Seit es keine Papphüllen und brauchbare Handbücher mehr gibt, interessieren mich die Retail-Verpackungen nicht mehr. Sie bringen mir keinerlei Mehrwert. Aber das ist sicherlich iene Frage des persönlichen Geschmacks.



DarthDevil schrieb:


> chris110488 schrieb:
> 
> 
> > Das ist alles möglich. Es kommt nur darauf an, ob der Kunde nun viele Vorteile sieht bzw. die Nachteile in Kauf nimmt, oder nicht. Und die Akzeptanz ist bei Steam sicherlich höher als bei Ubisoft, denn im Gegensatz zu Ubisoft bringt Steam viele tolle Features mit sich. Es sind einfach unterschiedliche Konzepte.
> ...


Kannst du keinen Unterschied zwischen einer einmaligen Aktivierung und einer ständigen Onlinepflicht erkennen?



DarthDevil schrieb:


> das wäre ja als würde man behaupten,  dass jemand der keinen pc benutzen will und sich deswegen keinen 400€ rechner kauft, einen 5000€ rechner kaufen würde weil der ja mehr vorteile hat, das derjenige gar keine pc haben will spielt da natürlich keine rolle, haste recht.

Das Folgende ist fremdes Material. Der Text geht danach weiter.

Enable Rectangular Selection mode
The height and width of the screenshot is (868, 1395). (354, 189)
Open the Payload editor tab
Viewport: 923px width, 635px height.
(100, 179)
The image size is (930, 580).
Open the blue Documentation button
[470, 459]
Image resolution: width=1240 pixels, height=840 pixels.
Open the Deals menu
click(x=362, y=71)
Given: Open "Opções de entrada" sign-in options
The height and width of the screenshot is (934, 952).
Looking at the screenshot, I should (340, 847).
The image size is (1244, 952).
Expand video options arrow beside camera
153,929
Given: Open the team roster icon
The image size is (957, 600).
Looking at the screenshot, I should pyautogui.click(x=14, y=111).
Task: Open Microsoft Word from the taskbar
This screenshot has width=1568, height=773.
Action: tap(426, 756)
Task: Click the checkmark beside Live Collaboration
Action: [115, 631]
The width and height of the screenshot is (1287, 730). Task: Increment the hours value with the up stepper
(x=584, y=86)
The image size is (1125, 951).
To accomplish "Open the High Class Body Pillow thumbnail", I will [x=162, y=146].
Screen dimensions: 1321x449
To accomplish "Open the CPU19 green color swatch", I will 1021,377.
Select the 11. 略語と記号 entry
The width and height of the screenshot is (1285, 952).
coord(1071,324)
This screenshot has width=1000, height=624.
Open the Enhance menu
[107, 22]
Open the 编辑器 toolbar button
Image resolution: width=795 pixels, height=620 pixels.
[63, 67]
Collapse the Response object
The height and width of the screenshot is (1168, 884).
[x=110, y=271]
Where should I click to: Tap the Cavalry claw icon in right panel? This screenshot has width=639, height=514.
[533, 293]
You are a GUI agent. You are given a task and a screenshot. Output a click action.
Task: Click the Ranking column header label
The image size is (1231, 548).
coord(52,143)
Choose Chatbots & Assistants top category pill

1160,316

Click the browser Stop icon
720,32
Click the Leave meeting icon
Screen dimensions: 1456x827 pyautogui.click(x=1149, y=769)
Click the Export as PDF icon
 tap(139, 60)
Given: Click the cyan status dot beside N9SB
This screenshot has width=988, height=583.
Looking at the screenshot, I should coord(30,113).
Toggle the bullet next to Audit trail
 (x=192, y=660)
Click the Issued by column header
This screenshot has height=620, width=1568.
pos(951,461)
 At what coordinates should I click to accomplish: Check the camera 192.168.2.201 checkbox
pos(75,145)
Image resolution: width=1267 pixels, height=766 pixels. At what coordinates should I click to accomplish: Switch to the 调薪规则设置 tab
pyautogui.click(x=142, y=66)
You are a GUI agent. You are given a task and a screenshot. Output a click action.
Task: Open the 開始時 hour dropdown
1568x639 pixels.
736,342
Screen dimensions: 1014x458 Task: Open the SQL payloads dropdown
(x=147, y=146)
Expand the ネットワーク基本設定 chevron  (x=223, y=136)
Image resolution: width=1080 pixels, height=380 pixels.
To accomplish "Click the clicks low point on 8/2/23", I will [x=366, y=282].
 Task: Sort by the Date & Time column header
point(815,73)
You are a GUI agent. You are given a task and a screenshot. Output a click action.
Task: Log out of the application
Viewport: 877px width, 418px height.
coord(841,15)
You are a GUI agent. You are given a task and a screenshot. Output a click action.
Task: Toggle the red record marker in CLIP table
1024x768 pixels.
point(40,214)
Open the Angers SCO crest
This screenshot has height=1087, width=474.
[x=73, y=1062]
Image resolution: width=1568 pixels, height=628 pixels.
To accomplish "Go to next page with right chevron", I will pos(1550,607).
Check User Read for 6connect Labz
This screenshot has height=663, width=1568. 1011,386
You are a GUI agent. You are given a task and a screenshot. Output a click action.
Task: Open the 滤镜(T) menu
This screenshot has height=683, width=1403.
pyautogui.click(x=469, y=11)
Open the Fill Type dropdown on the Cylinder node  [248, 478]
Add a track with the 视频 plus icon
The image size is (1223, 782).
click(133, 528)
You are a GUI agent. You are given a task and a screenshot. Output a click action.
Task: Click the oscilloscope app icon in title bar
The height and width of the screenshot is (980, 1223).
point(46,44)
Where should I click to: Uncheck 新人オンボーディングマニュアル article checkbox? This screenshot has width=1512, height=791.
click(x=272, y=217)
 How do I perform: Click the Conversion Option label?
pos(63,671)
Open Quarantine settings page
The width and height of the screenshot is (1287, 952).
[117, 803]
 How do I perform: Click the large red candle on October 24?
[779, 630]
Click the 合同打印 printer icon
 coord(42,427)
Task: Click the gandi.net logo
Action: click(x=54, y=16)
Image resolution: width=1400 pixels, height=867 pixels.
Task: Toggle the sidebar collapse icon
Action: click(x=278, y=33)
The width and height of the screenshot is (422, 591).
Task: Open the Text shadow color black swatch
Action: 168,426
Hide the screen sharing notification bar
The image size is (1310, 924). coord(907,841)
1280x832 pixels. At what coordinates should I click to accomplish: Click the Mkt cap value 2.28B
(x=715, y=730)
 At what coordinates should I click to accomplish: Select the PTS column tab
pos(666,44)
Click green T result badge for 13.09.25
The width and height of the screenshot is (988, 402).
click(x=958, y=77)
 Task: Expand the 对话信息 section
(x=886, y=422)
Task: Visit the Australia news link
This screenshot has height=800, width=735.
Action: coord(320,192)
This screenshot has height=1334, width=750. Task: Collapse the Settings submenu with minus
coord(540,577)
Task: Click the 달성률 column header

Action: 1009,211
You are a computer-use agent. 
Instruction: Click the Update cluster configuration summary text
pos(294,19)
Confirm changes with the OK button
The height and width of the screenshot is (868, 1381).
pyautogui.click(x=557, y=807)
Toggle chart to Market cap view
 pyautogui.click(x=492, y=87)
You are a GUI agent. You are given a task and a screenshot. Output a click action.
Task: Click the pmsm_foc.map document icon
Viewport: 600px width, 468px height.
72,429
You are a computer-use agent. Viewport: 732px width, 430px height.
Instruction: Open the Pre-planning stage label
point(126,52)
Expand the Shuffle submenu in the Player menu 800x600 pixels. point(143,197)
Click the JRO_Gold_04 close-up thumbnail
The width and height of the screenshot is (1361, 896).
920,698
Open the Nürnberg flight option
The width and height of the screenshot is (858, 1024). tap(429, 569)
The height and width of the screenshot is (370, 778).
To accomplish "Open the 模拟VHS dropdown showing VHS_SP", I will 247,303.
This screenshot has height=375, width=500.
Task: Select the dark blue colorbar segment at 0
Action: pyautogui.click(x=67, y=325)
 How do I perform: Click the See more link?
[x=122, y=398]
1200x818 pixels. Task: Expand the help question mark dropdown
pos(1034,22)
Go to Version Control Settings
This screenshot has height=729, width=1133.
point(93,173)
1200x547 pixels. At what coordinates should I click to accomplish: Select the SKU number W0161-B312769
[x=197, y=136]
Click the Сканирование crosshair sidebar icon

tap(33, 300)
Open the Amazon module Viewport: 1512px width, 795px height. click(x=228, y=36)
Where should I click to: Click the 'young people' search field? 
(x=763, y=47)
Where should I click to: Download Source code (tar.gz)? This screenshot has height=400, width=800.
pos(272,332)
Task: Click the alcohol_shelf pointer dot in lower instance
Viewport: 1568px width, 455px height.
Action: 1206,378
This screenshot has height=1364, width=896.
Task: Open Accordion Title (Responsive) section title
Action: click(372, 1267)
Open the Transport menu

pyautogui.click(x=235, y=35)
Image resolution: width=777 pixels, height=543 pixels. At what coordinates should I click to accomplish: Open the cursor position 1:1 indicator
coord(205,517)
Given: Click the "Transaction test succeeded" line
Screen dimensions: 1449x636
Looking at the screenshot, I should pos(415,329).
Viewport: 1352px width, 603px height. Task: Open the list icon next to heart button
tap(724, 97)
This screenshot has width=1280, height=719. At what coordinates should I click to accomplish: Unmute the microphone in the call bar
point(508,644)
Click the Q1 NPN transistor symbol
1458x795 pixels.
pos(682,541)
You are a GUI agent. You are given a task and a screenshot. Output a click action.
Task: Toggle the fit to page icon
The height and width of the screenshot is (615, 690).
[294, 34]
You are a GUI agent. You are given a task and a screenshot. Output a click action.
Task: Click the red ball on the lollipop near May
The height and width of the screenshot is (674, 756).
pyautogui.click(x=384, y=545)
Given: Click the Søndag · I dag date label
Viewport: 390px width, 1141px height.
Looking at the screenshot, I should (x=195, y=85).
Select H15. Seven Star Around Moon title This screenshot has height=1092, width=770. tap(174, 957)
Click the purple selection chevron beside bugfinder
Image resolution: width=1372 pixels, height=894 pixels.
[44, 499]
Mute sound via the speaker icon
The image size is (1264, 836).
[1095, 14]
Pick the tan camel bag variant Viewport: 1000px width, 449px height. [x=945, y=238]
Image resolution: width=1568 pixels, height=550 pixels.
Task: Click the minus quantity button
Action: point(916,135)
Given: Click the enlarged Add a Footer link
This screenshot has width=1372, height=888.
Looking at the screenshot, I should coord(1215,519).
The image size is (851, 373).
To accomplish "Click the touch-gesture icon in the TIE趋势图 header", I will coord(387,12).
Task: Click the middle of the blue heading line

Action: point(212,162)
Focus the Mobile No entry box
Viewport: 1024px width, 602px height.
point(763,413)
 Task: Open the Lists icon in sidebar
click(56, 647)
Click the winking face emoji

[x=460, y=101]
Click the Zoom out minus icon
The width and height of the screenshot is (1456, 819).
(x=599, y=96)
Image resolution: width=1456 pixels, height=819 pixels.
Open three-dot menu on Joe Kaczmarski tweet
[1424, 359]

Ich kann deinem Gedankengang hier nicht folgen.



DarthDevil schrieb:


> und ob ubisoft weniger aktzeptanz erreicht wird sich erst noch rausstellen müssen, die erste welle spiele mit onlinezwang hat sich gut verkauft. die frage ist nur ob man damit genug kunden geärgert hat das sich das bald ändert. das die diskussion über ubi-drm viel hitziger ist als über steam liegt einfach daran das es noch neu ist, damals war die aufregung über steam auch größer als es noch neu war.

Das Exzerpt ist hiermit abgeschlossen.